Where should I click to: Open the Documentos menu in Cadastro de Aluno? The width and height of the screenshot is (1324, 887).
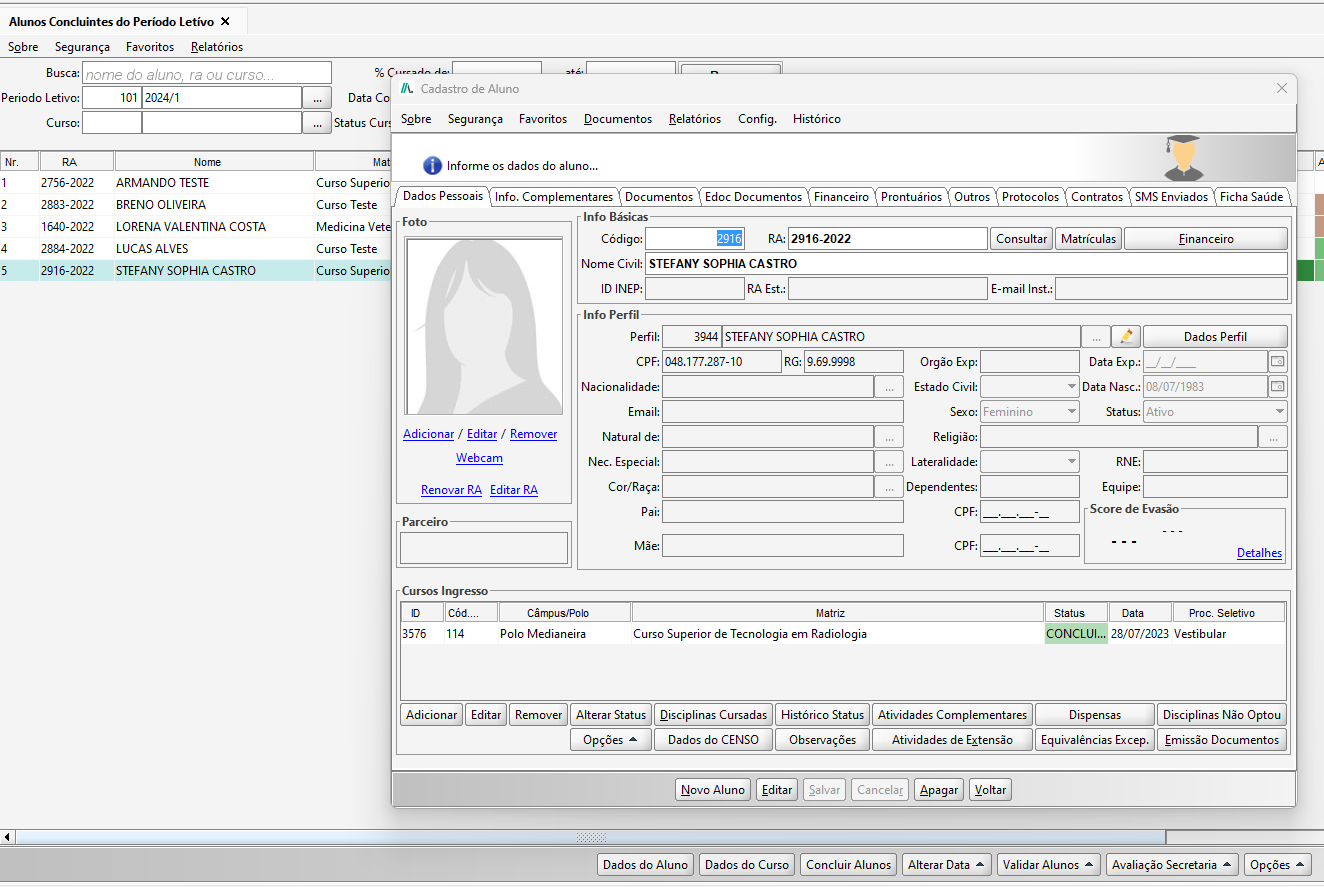[617, 119]
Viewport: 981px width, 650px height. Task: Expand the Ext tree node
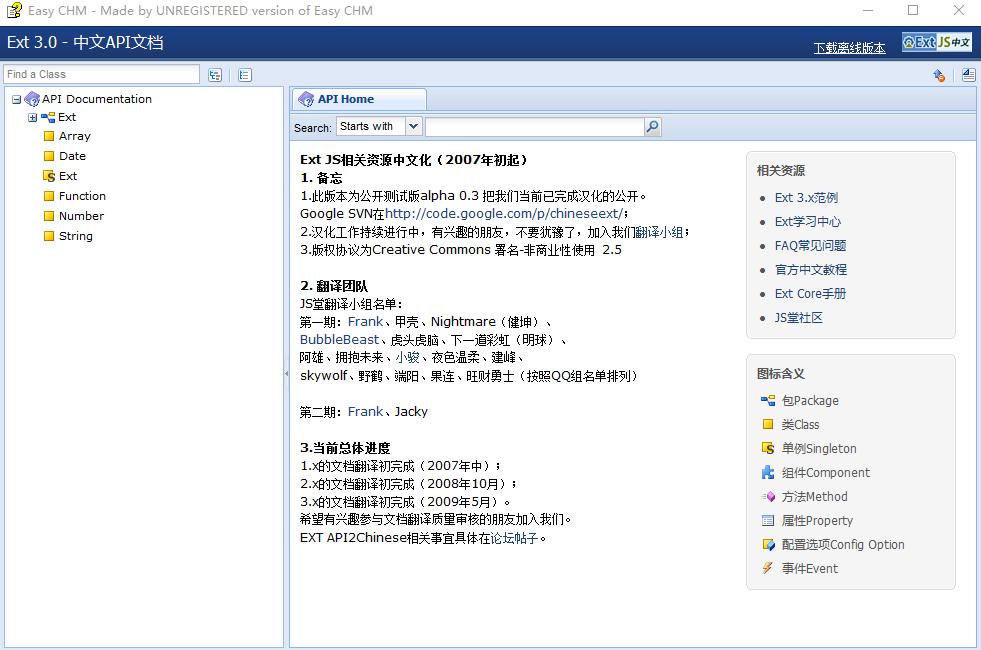point(31,117)
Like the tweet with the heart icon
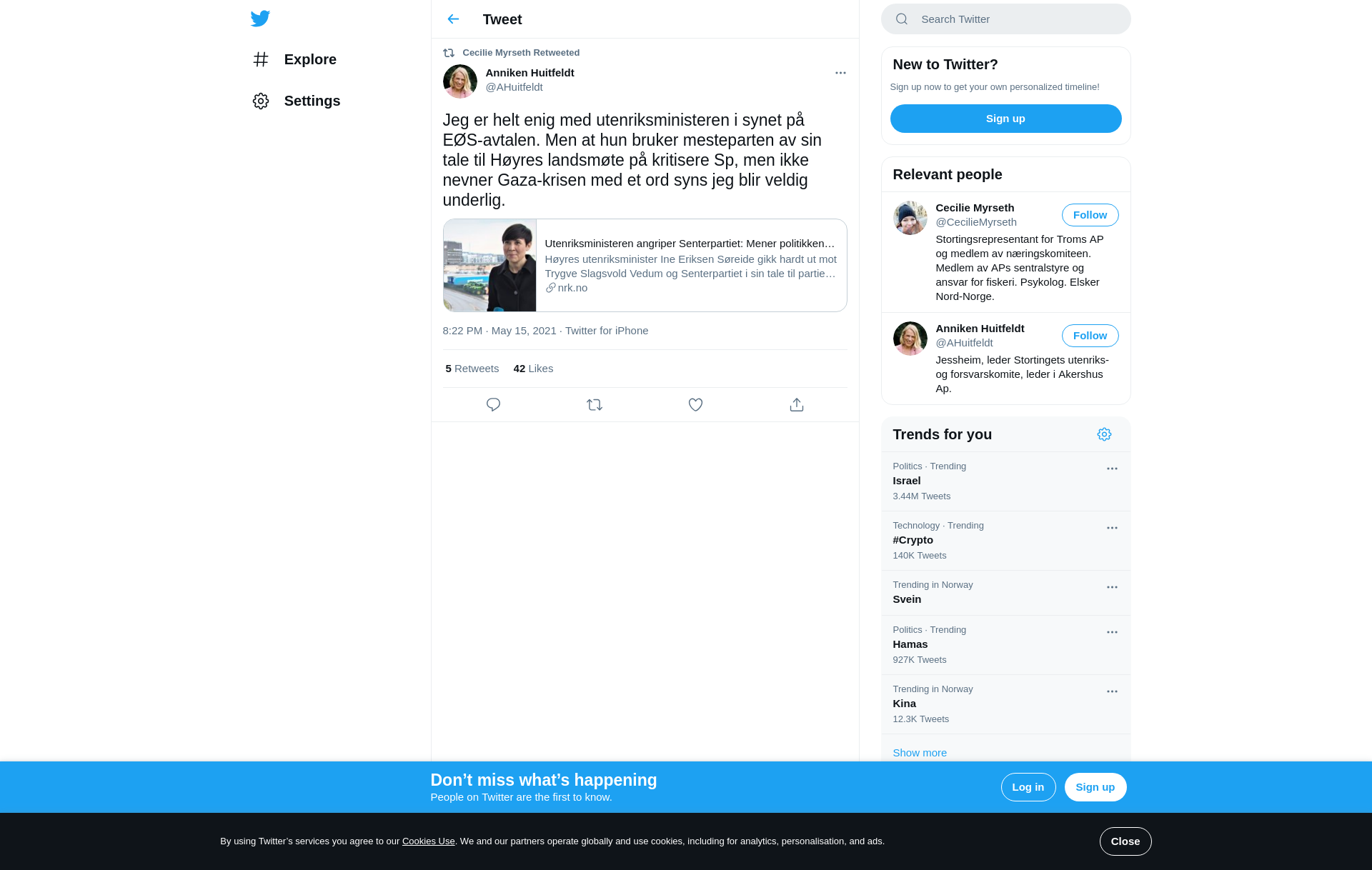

* * *

WRITTEN PROBLEM:
Substitute "post" for "tweet" in all the items above and write them out again with nothing else changed, leaving out the pictures.

PROBLEM SOLUTION:
Where should I click to: Open the Documentos menu in Cadastro de Aluno? The width and height of the screenshot is (1324, 887).
[617, 119]
Viewport: 981px width, 650px height. Task: Expand the Ext tree node
point(31,117)
Like the post with the heart icon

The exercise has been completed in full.